• **EXERCISE**
Reproduce, word for word, all of the records; the pictures stay out.

[Stored data entries]
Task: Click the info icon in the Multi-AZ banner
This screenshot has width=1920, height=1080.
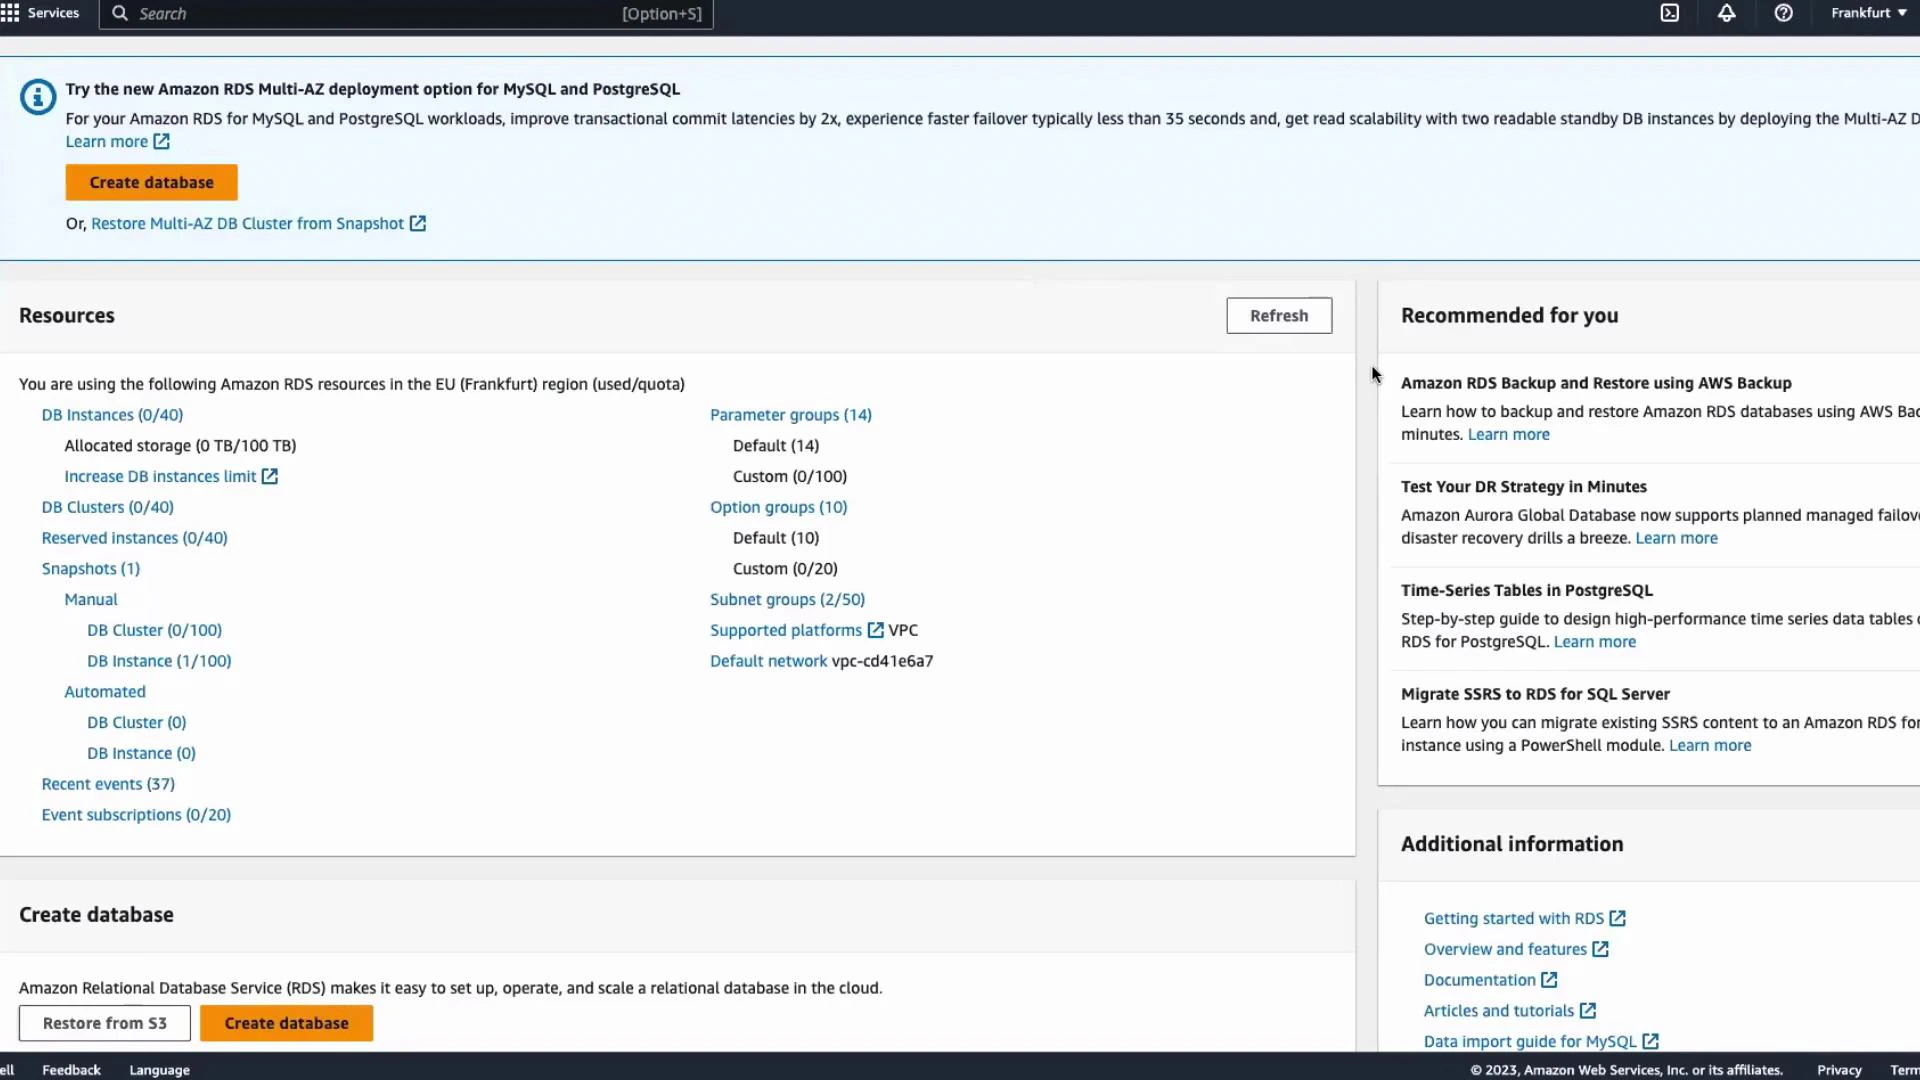Action: coord(37,97)
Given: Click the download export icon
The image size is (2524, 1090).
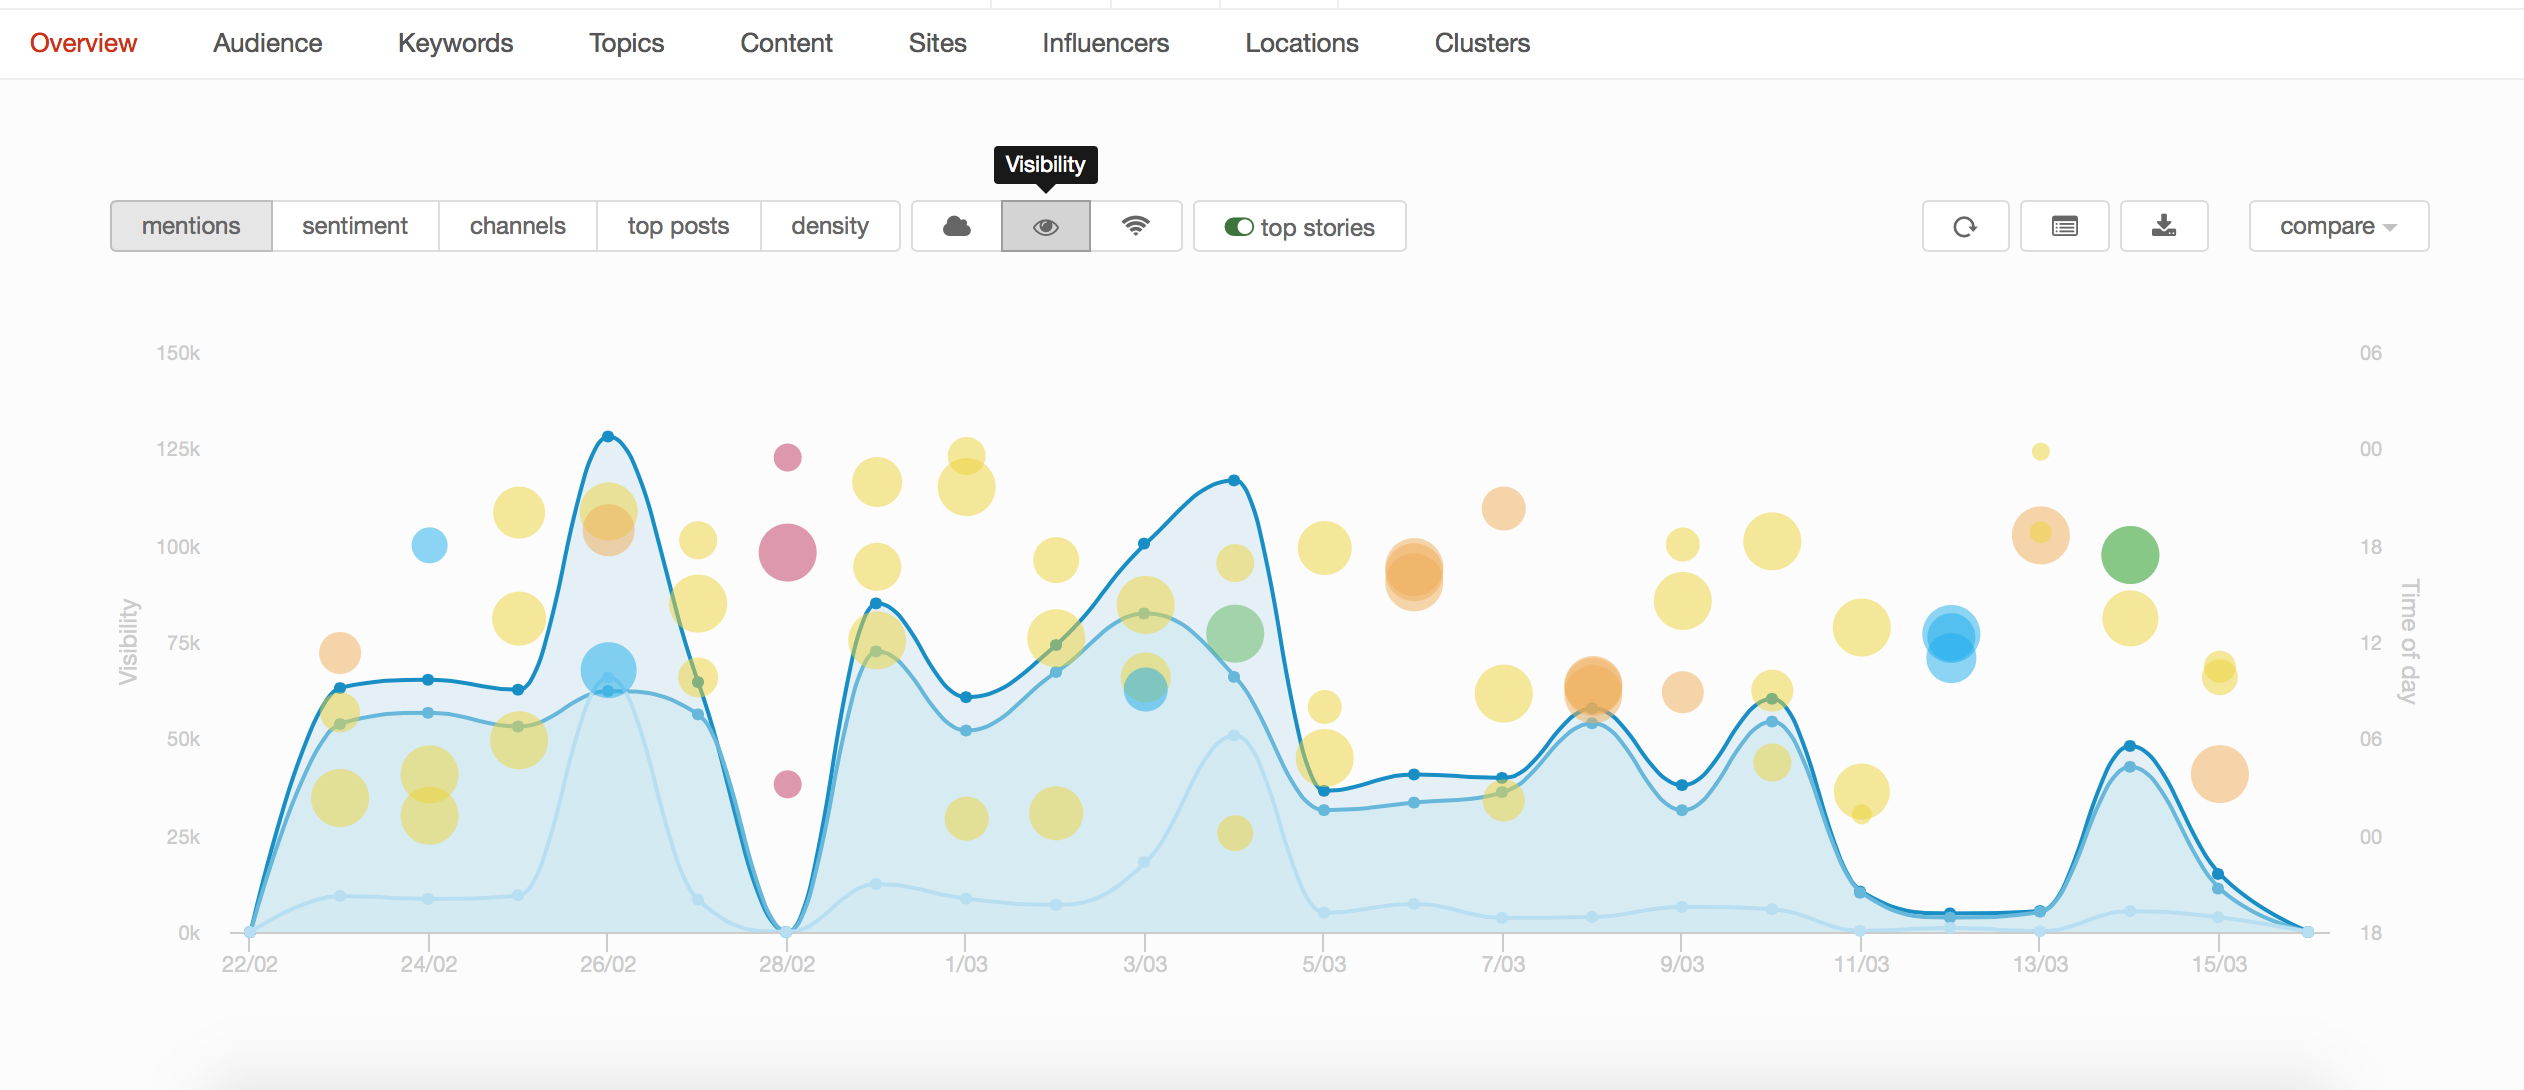Looking at the screenshot, I should 2163,226.
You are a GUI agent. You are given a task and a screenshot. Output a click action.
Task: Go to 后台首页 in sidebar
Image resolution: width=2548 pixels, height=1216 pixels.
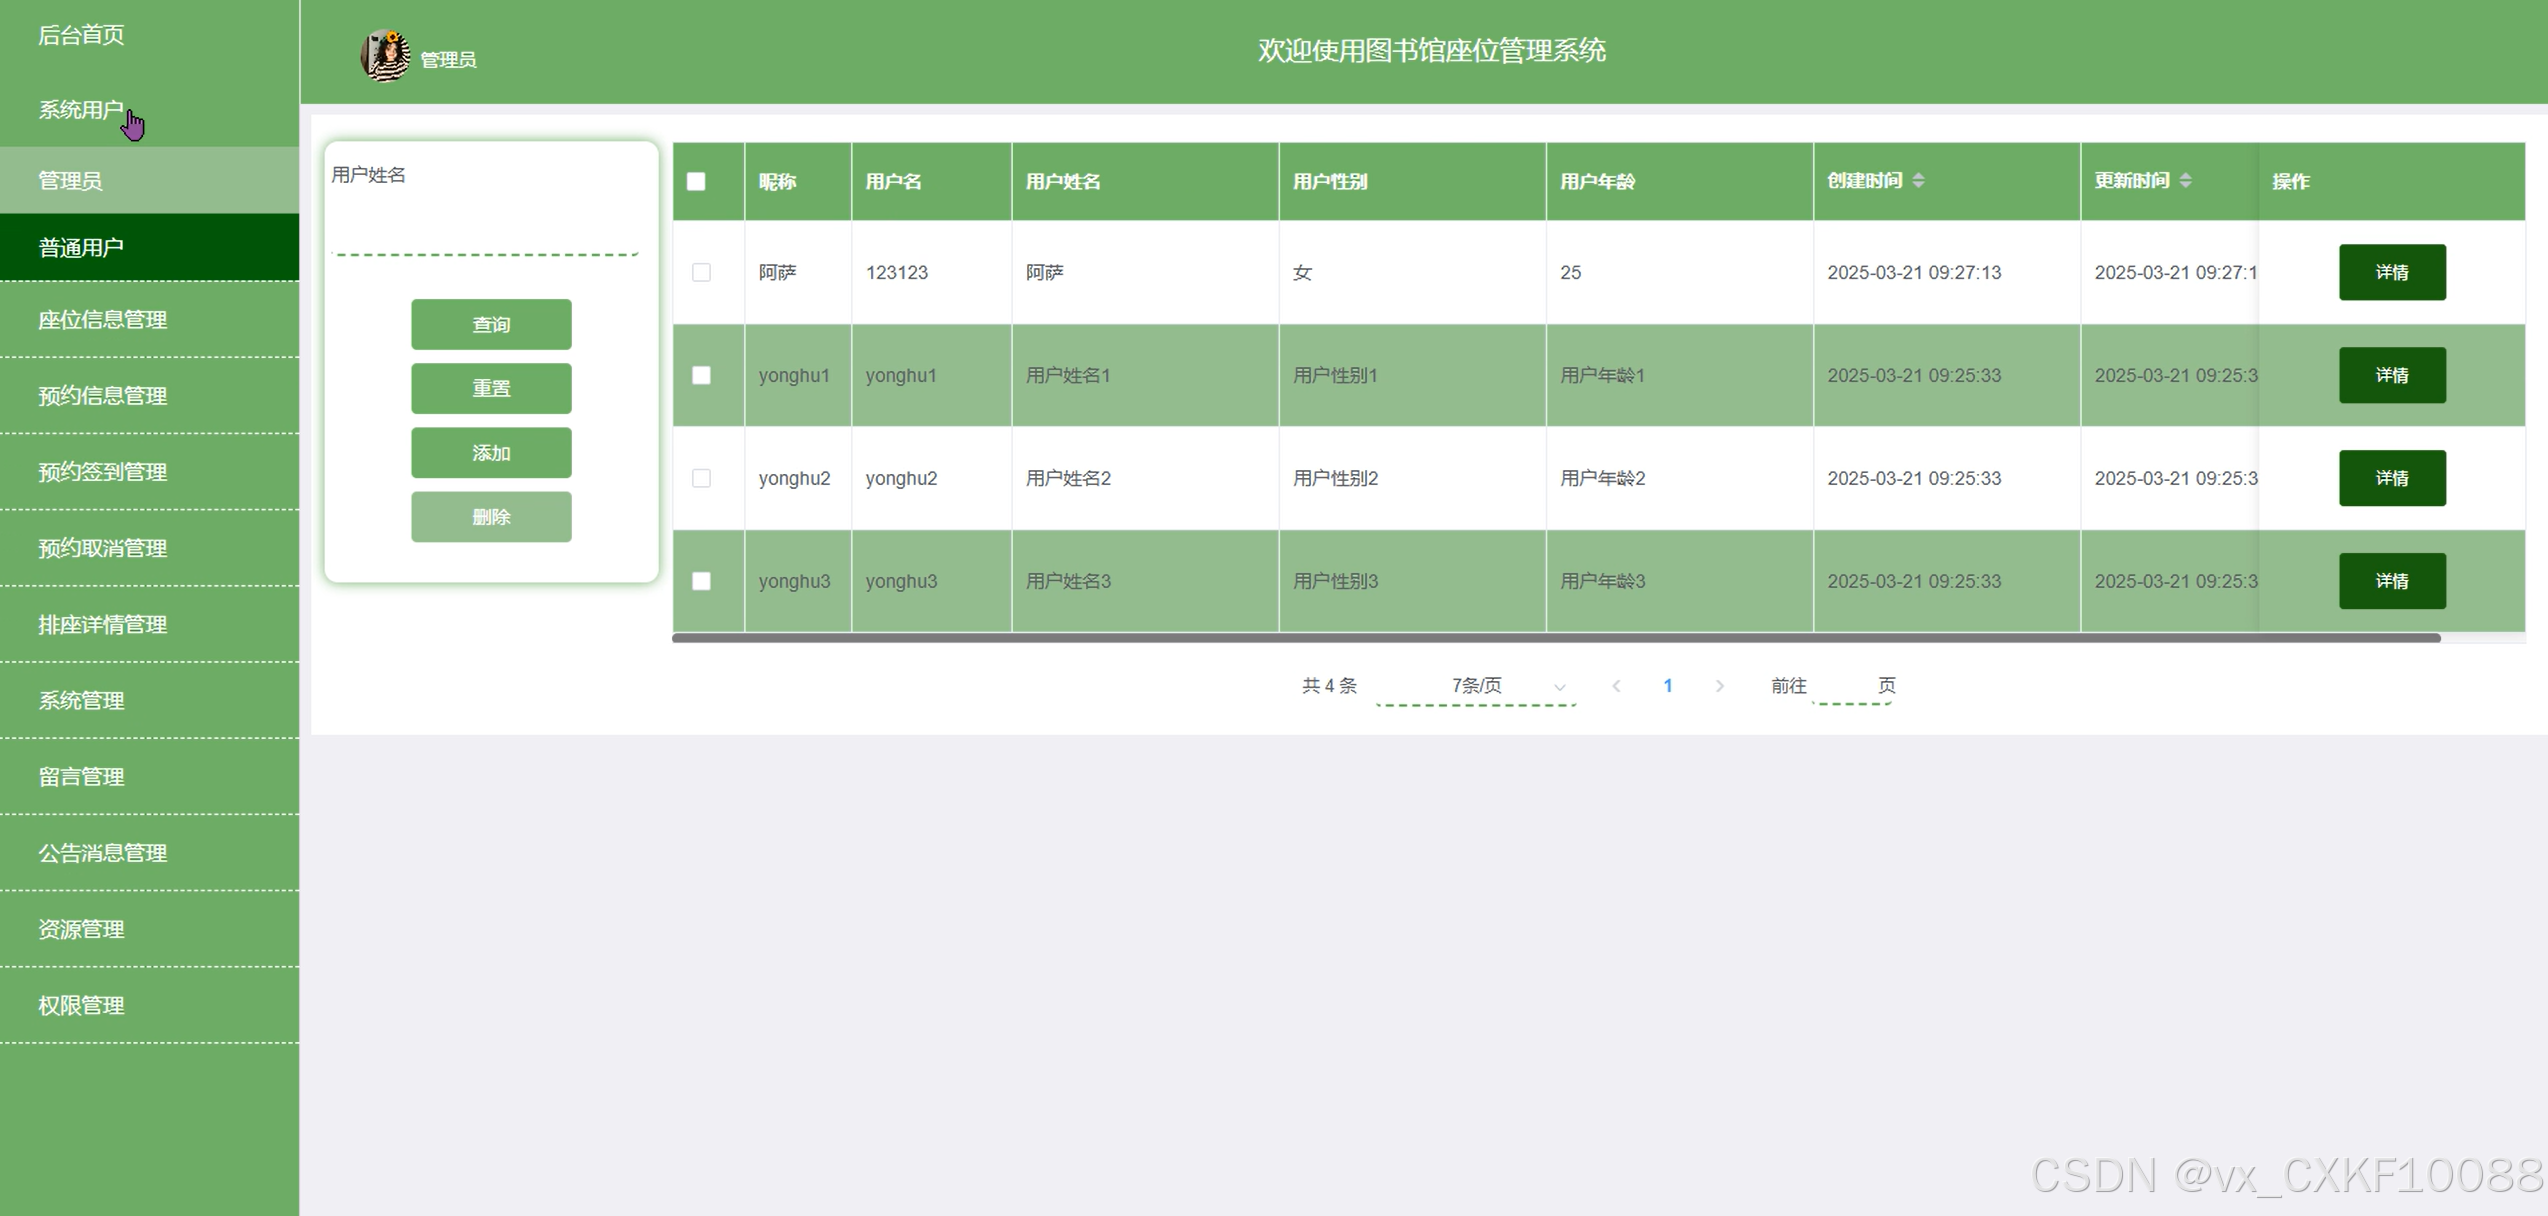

• **TASK RESULT**
Task: Click the info icon in the Multi-AZ banner
This screenshot has width=1920, height=1080.
Action: coord(37,97)
Given: Click the download export icon
The image size is (2524, 1090).
Looking at the screenshot, I should 2163,226.
You are a GUI agent. You are given a task and a screenshot. Output a click action.
Task: Go to 后台首页 in sidebar
Image resolution: width=2548 pixels, height=1216 pixels.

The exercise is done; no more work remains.